A previous report40 showed that P/Q- and N-type voltage-gated calcium channels (VGCC) inhibitors PhTx3-3 and Phα1β, from PnV, have inhibitory effects on proliferation and viability and evoked cell death of glioma cell lines (M059J, U138MG and U-251MG). Furthermore, Phα1β caused significant reduction of tumor areas in vivo and this toxin also increased GFAP-activated astrocytes and Iba-1 positive microglia in the peritumoral region, showing a modulation of these immune cells, which corroborates current findings. It has been shown here that purified fractions and subfractions of the PnV have antitumor action, decreasing the viability of GB cells; therefore, it is probable that not only calcium channel inhibitors are active in GBs. It is important to mention that the cytotoxic effect of PnV and most SFs, although significant, was not very pronounced. Our hypothesis is that this effect is added to the immunological activation against the tumor, resulting in a synergistic therapeutic action, justifying the strong tumor reduction observed in this study in the in vivo model. We are isolating and characterizing the immunomodulatory and antitumor PnV molecules. In addition, components of the venom with anti-migratory effects in GB cells are being identified.

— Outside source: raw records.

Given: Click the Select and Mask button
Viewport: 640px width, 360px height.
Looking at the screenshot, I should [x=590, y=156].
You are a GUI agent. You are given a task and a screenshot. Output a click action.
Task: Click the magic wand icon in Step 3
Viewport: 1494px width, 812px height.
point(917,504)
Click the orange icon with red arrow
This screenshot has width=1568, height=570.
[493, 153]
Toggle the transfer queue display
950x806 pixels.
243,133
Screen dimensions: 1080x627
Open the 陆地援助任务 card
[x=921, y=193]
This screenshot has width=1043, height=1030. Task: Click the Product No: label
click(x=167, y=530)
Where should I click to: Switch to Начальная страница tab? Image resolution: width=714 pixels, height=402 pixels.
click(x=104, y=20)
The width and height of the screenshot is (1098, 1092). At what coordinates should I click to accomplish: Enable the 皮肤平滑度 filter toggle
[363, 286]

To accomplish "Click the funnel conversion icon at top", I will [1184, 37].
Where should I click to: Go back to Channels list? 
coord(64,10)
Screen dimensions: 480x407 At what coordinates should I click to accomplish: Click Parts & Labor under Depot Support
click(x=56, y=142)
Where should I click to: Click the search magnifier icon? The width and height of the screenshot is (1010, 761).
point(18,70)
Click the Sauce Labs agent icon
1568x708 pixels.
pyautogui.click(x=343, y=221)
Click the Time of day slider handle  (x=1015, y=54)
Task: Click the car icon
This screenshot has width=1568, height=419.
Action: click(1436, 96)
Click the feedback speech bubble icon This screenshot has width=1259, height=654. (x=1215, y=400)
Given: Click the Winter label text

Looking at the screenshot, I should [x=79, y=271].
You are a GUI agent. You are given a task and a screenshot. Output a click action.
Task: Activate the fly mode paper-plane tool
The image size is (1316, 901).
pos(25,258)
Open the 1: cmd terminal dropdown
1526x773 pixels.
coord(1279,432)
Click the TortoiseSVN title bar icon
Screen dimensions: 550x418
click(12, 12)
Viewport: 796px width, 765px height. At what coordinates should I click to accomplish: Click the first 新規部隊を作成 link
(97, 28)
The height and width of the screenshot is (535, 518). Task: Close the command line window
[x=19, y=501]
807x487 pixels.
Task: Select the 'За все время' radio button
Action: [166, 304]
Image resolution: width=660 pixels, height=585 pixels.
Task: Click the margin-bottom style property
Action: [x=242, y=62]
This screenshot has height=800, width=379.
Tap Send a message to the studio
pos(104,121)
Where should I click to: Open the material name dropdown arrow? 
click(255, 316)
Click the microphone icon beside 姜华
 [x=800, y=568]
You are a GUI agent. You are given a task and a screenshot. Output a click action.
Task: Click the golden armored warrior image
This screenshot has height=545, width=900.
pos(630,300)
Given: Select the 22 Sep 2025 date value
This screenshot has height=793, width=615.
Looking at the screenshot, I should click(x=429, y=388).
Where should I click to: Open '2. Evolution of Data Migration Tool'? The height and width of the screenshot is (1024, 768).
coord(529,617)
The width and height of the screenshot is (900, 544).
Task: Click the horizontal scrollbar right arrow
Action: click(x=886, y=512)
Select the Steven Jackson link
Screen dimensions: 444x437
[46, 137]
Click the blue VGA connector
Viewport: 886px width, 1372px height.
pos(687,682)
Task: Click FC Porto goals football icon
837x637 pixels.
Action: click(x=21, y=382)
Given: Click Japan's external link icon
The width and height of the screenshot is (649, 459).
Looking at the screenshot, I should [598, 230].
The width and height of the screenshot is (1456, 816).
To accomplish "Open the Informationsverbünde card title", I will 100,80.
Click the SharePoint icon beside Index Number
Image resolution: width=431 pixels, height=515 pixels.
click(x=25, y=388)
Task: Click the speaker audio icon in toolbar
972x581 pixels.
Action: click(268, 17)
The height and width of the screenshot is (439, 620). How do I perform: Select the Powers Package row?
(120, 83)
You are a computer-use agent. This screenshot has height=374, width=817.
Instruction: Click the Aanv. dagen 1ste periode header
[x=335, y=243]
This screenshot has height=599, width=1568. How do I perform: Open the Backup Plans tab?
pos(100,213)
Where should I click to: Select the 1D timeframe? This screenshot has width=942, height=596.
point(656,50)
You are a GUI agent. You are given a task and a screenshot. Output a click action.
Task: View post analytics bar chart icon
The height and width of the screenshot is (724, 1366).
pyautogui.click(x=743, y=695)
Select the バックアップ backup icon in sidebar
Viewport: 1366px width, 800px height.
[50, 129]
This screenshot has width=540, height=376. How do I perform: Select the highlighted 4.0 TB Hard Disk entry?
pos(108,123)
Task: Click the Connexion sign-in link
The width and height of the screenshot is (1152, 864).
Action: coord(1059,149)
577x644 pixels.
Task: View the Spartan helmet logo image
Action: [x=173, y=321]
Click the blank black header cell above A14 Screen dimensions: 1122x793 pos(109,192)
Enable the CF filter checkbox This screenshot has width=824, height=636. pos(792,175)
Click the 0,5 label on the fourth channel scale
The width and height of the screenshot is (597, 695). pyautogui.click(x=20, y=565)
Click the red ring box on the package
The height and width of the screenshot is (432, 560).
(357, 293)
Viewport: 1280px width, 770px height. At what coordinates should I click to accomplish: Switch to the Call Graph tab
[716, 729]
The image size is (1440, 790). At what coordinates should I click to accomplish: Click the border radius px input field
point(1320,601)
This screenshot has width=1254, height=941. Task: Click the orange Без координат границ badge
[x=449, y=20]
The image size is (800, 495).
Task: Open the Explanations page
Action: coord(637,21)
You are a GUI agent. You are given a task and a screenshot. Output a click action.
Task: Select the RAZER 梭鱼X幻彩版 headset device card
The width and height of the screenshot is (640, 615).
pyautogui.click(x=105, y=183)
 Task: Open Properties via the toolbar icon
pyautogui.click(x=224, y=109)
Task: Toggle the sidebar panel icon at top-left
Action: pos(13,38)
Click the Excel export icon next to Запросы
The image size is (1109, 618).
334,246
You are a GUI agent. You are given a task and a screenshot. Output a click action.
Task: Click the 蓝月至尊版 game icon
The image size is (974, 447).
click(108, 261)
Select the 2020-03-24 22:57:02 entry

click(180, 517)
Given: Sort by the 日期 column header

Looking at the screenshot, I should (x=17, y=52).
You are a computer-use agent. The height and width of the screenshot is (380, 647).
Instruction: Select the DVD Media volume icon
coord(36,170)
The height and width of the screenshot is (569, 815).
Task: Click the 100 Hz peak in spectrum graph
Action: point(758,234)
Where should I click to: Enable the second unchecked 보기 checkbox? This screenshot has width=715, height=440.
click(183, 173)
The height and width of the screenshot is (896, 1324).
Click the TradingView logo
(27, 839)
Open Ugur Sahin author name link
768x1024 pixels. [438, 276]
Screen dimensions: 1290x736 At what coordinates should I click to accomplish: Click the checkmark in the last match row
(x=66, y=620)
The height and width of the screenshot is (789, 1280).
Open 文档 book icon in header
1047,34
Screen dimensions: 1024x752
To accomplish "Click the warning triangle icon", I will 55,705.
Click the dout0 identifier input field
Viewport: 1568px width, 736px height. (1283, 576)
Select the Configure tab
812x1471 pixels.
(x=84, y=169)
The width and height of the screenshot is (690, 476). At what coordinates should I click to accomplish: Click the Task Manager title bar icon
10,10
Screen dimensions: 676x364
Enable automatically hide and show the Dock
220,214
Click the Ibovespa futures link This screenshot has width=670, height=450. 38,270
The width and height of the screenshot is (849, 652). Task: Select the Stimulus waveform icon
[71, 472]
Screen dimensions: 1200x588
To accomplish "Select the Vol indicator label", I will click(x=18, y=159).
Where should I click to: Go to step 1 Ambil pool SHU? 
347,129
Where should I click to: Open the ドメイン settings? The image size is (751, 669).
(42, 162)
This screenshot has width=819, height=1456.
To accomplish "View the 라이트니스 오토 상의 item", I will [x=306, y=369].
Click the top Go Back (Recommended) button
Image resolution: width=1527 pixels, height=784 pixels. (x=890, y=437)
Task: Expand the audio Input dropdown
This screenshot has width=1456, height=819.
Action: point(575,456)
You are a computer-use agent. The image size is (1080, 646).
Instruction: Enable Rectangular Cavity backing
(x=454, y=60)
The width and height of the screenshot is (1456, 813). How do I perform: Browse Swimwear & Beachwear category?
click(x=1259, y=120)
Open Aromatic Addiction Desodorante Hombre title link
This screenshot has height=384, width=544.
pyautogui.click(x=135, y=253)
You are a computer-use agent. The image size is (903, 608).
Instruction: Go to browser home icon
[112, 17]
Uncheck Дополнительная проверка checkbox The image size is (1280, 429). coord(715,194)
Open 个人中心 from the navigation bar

In conclusion, the venom was effective in impairing tumor development in a murine xenogeneic model. It has also been demonstrated for the first time that the venom has immunomodulatory effects, and this may be an essential mechanism of the antineoplastic role of the venom components. The effects of PnV on immune cells suggest that its components did not induce immunosuppression, like classical chemotherapeutic drugs. In addition, PnV treatment increased macrophages into and surround the tumor, however with a different profile of M1. Studies in progress are selecting the venom molecules with antineoplastic and immunomodulatory effects and trying to better understand their mechanisms. The identification and synthesis of antineoplastic/immunomodulatory molecules can lead to a new multitarget chemotherapy.